§ **Tasks for this exercise**
a – From the article on salt intake below, list every daily sodium excretion amount given in grams.
b – Go on with the article on salt intake, picking up after its final sentence.

A new study has questioned the current health guidelines about sodium intake – but don’t dig into that pack of salt ‘n’ vinegar just yet as too much is still bad for you as well.

Image: Ulleskelf via Flickr

FOR YEARS DOCTORS have warned that too much salt is bad for us and we should reduce our consumption of salty foods.

It now looks like that advice may be about to change slightly as a new study has found that although high levels of salt still puts people at risk of major heart problems, so does a low level of sodium intake.

The research, published in the Journal of the American Medical Association, found a link between a low intake of salt and an increased risk of dying from a cardiovascular event or being hospitalised with congestive heart failure.

Moderate intake is associated with the lowest risk of heart problems. So, the lesson is to get it just right.

Using 25-hour urinary data from almost 30,000 people at risk of heart disease, the researchers – led by an Irish doctor – found that moderate excretion is between 4 to 5.99 grams per day.

Compared to that happy-medium, sodium excretion of greater than 6-7 grams per day is associated with an increased risk of all heart problems. Excretion of less than 3 grams per day could lead to death from heart problems or congestive heart failure.

Calls for new guidelines

Professor Martin O’Donnell from NUI Galway, the paper’s lead researcher, said the important health issue had become topical again because of the recent publication of another study reporting an association between low-sodium intake and cardiac death.

§ **Supplied information**

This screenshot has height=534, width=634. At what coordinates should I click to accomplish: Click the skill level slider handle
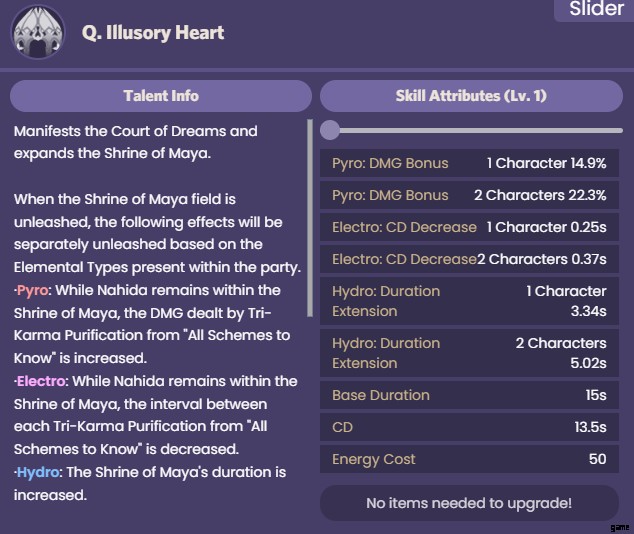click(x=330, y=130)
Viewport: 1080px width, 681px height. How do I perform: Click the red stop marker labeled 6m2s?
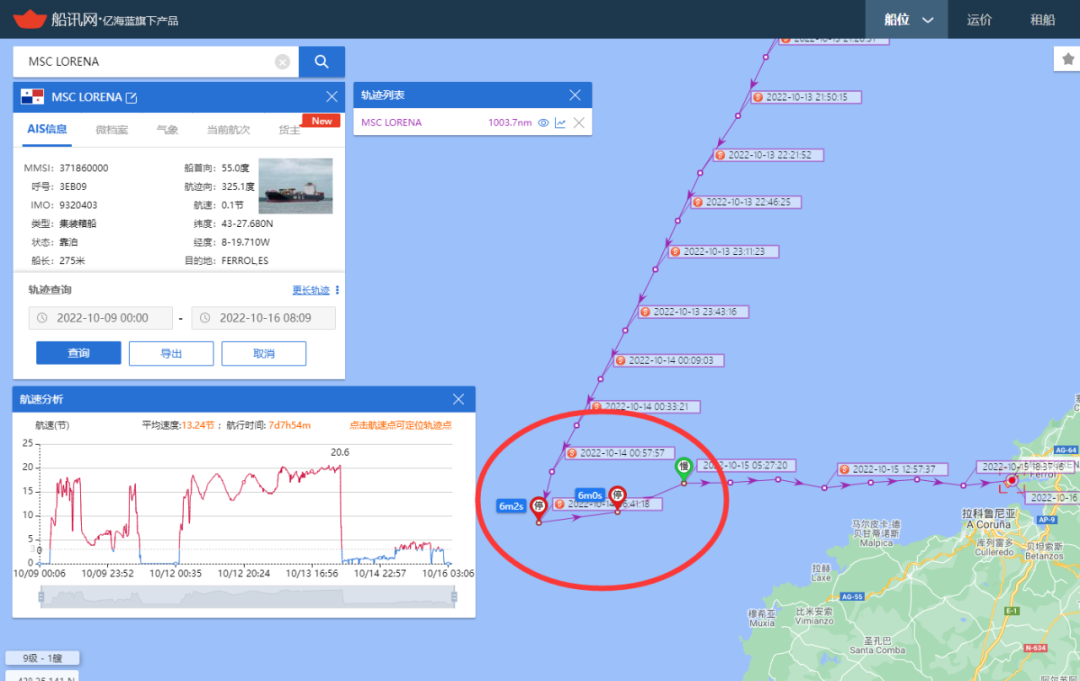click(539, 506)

...

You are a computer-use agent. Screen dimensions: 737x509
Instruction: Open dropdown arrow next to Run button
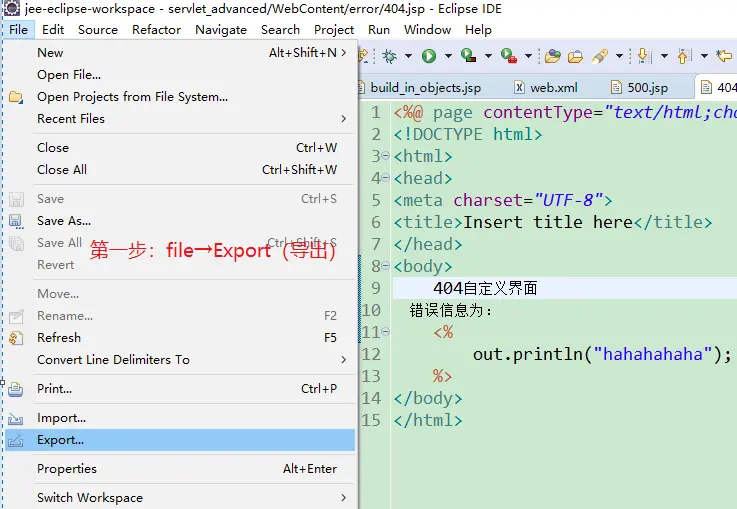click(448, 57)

==

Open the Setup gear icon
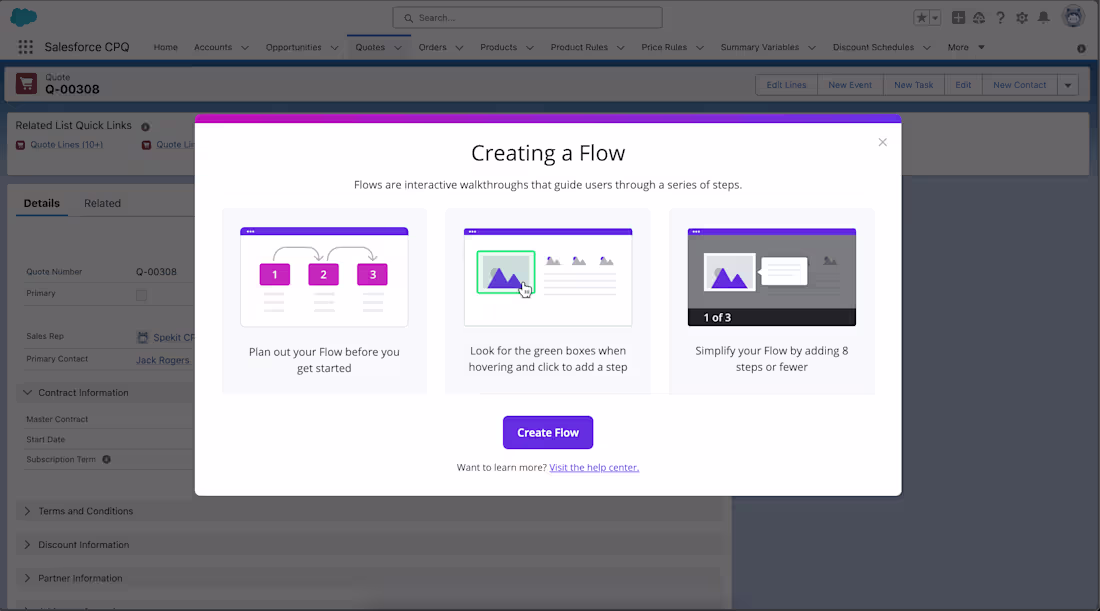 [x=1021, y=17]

§ **Response list**
a –
- 4 to 5.99 grams per day
- greater than 6-7 grams per day
- less than 3 grams per day

b –
“In general, previous observational studies have either reported a positive association, no association or an inverse association between sodium intake and heart disease and stroke. This has resulted in a lot of controversy. Our study is the first to report a J-shaped association between sodium intake and cardiovascular disease, which may explain why previous studies have found different results,” he said.

Current guidelines for salt intake that recommend less than 2.3 grams per day should now be questioned, said the report.

This will be particularly important for patients already suffering with heart diseases as they are vulnerable to the cardiovascular effects of very high or low-salt intake and are most likely to receive advice about restricting salt in their diets.

Professor O’Donnell said that his study confirms that high sodium intake is associated with increased risk of heart disease but also raises uncertainty about whether those with average salt intake should reduce it even further.

The authors have called for a large trial to determine whether reducing sodium intakes from moderate to low can result in lower rates of heart disease and stroke.

“While we accept there are challenges to conducting such trials, they are required urgently given their public health implications,” concluded Professor O’Donnell.